Dumbo fluttering Into Theaters With ambivalent Reviews on Its VFX And Visual Style
March 29th, 2019
Disney’s original 1941 Dumbo was only 64 minutes long, making it Disney’s shortest theatrically released animated feature. Burton’s retelling is almost double that at 112 minutes. Not surprisingly, many critics have pointed out that the effective simplicity of the source material is lost because this new version is trying to unnecessarily complicate the plot in order expand the narrative’s duration.
Disney’s live-action Dumbo is the latest in the studio’s ongoing reimaginings of their classic animated features -- and with Aladdin and The Lion King due out later this year and many more in the pipeline, there’s no sign they’ll be stopping anytime soon (I can’t help but wonder how they’ll turn their funny animal features like Chicken Little or Zootopia into live-action.)
Disney’s reimaginings run the gamut from more or less following the original films’ templates (Beauty and the Beast or Cinderella) to tossing out everything save the title (Pete’s Dragon). Dumbo director Tim Burton’s no stranger to reimaginings himself, with new takes on movies (Planet of the Apes), TV shows (Dark Shadows) and even classic stories (Alice in Wonderland) that range from brilliant to near-misses, to “what was he thinking?”

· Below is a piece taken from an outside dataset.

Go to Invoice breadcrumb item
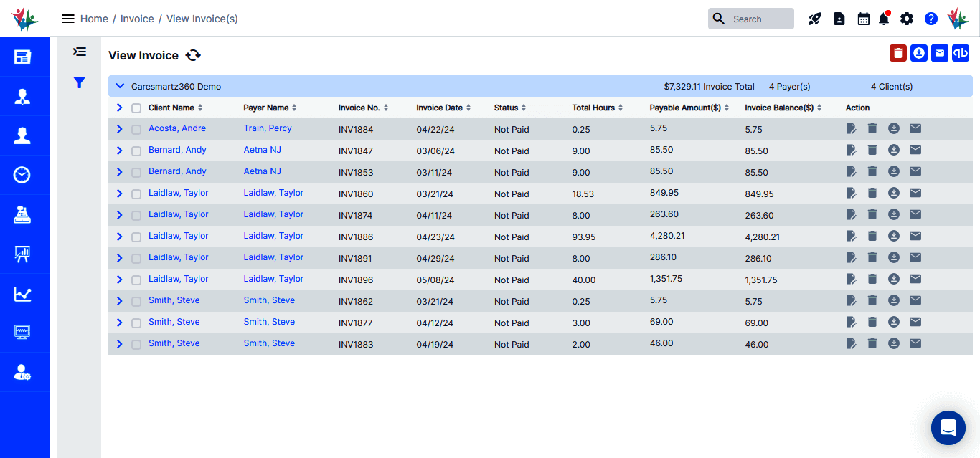980x458 pixels. [x=137, y=19]
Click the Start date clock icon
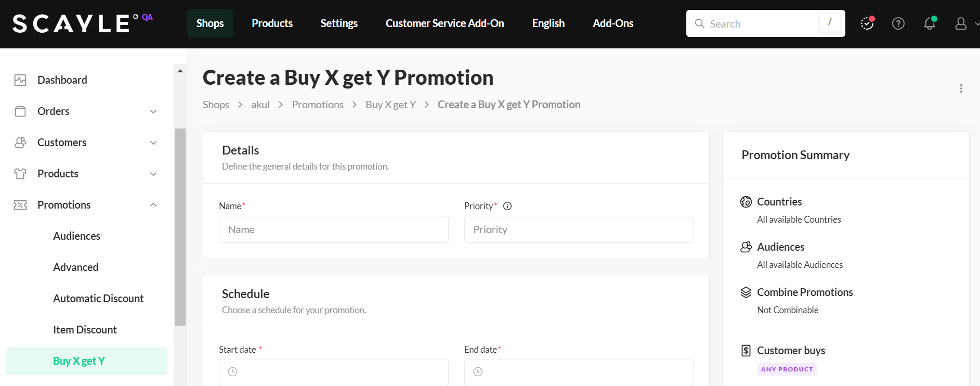 pyautogui.click(x=233, y=372)
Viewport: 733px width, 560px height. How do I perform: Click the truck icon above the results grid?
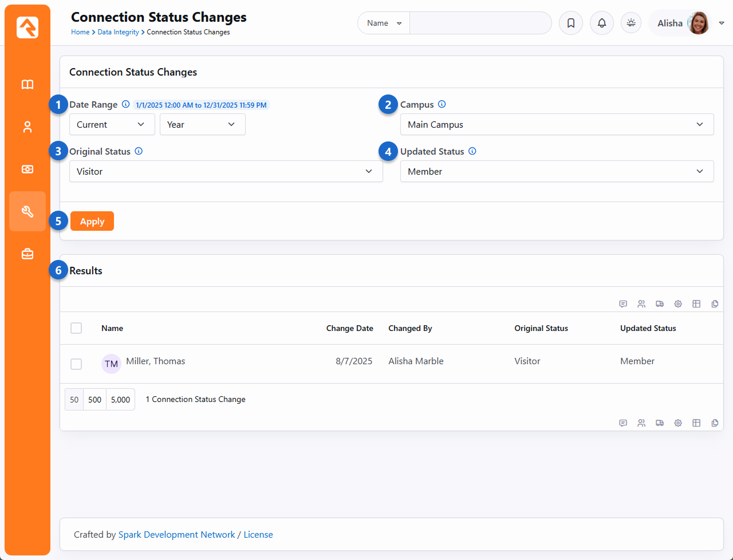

So where does his Dumbo stand on the twin scales of fidelity and imagination? In my humble estimation, midpoint fidelity-wise; in terms of imagination… this is peak Burton. His affinity for weirdoes and outsiders (Edward Scissorhands, Beetlejuice, etc.) is well-known and on full display in his Dumbo. While the animated original’s focus was on its animal characters with human beings kept in the periphery, in this version the big-eared baby elephant is surrounded by a constellation of (with one or two exceptions) big-hearted humans. In other words, no haughty matronly elephants, no cocky circus mouse, and most definitely no minstrel show crows.